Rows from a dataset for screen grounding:
——————————

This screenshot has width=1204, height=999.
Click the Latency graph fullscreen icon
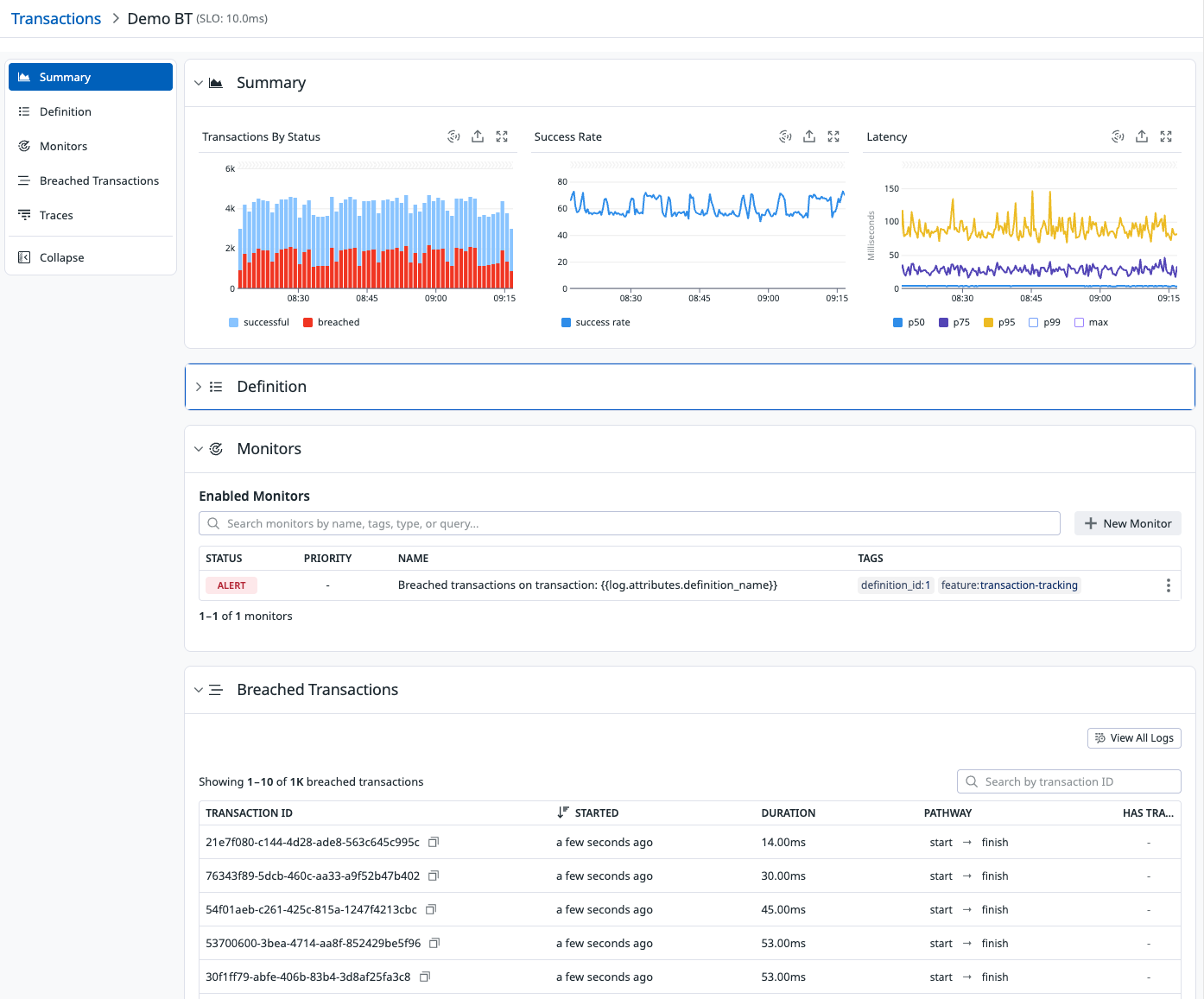point(1166,136)
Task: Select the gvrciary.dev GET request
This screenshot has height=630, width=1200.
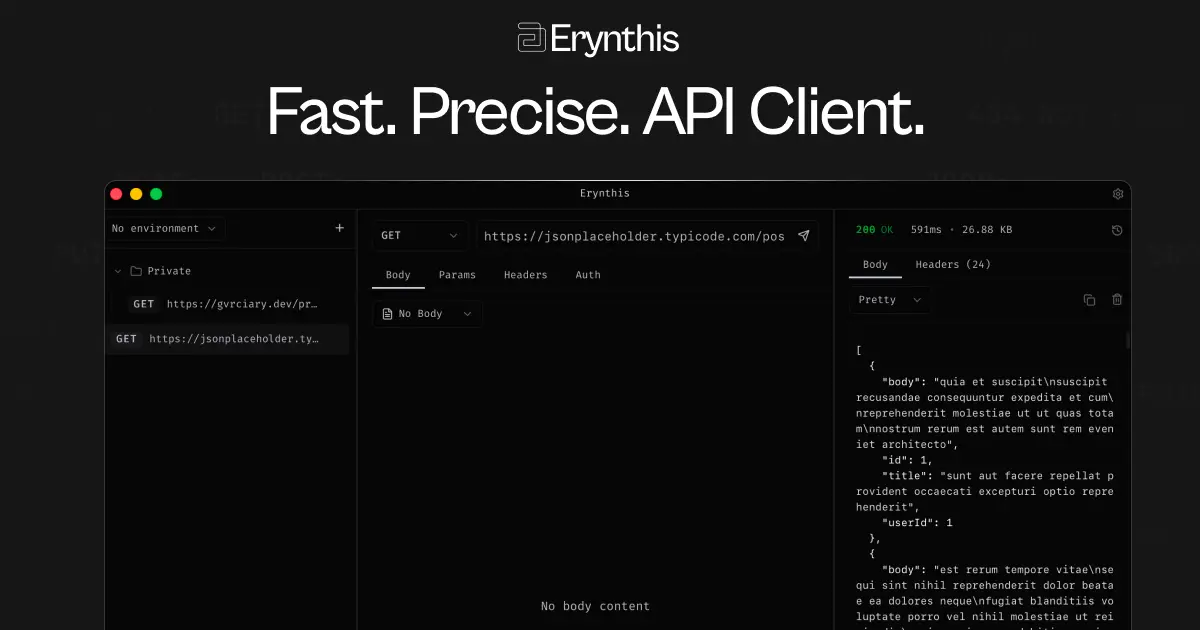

——————————

WHAT IS REQUIRED
Rewrite all the entries, swapping "screenshot" for "image" and changing nothing else. Omit the pictures.

OUTPUT FOR THIS EXERCISE
This image has width=1204, height=999.
Click the Latency graph fullscreen icon
point(1166,136)
Task: Select the gvrciary.dev GET request
This image has height=630, width=1200.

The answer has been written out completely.